Task instructions
Leaving the pictures aside, repeat every line below exactly.

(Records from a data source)
*** Begin section ***
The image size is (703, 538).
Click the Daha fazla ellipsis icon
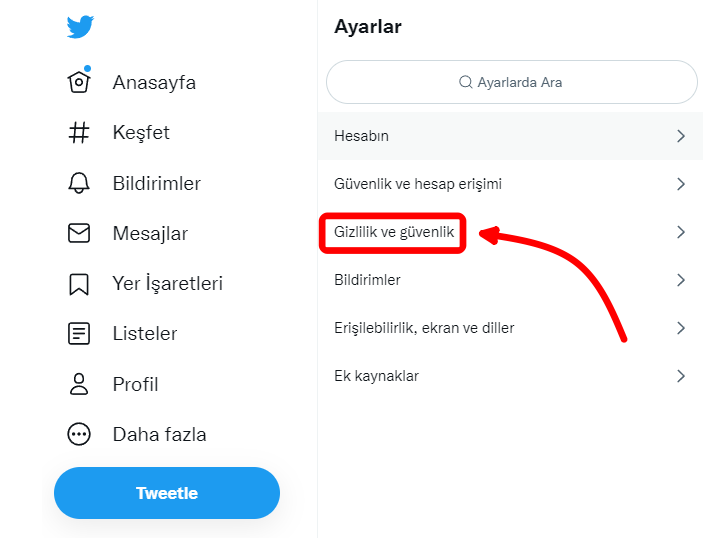tap(79, 434)
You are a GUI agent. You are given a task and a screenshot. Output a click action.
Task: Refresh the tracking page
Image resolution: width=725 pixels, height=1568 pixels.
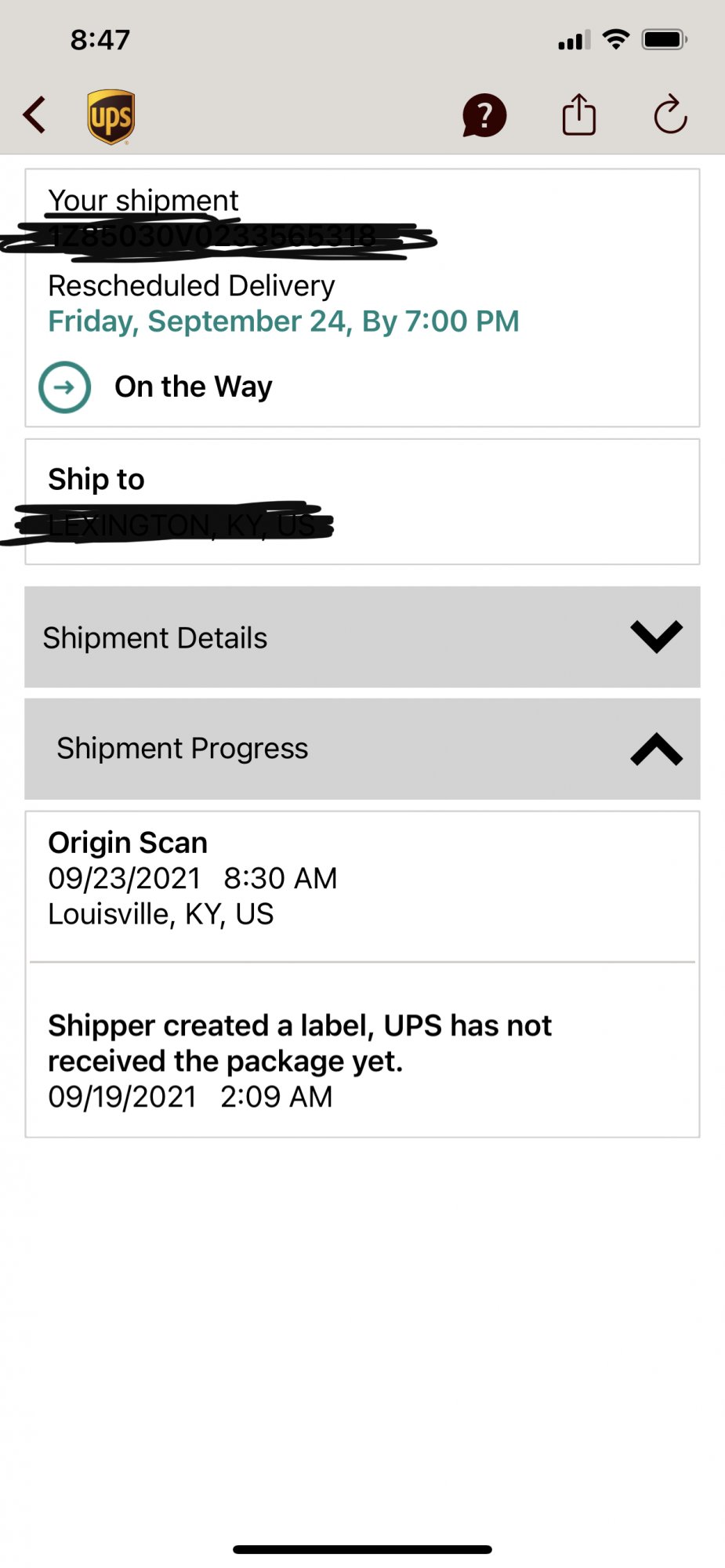pyautogui.click(x=670, y=115)
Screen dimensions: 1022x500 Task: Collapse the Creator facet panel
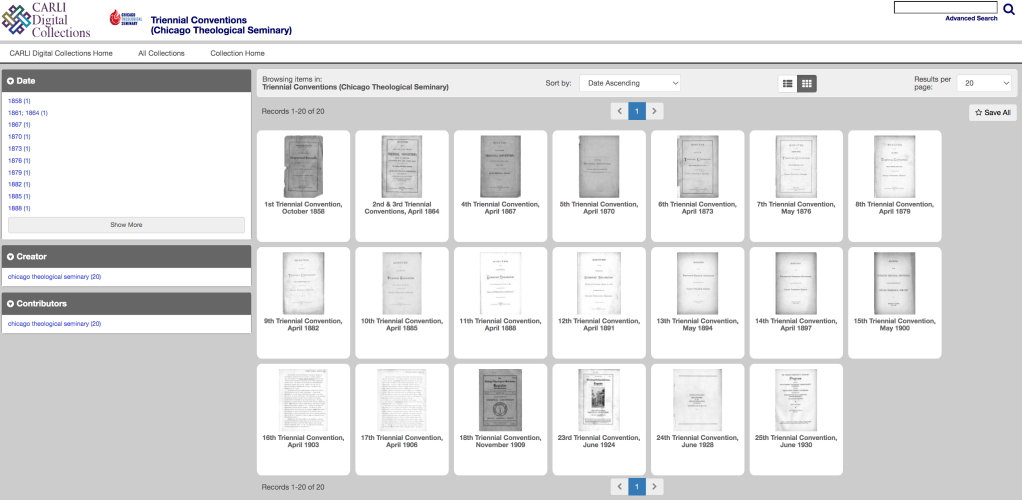coord(11,257)
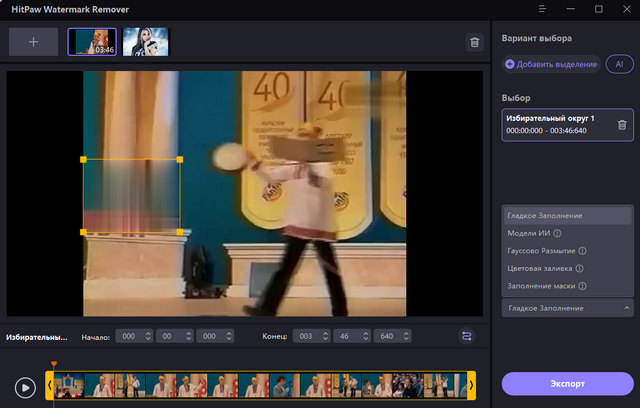Collapse the Гладкое Заполнение dropdown
Image resolution: width=640 pixels, height=408 pixels.
[627, 308]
*** End section ***
Worked solution
The image size is (703, 538).
Click the Daha fazla ellipsis icon
tap(79, 434)
You are a GUI agent. You are given a task and a screenshot. Output a click action.
Task: Refresh the tracking page
Image resolution: width=725 pixels, height=1568 pixels.
pyautogui.click(x=670, y=115)
Screen dimensions: 1022x500 Task: Collapse the Creator facet panel
coord(11,257)
Collapse the Гладкое Заполнение dropdown
Image resolution: width=640 pixels, height=408 pixels.
[627, 308]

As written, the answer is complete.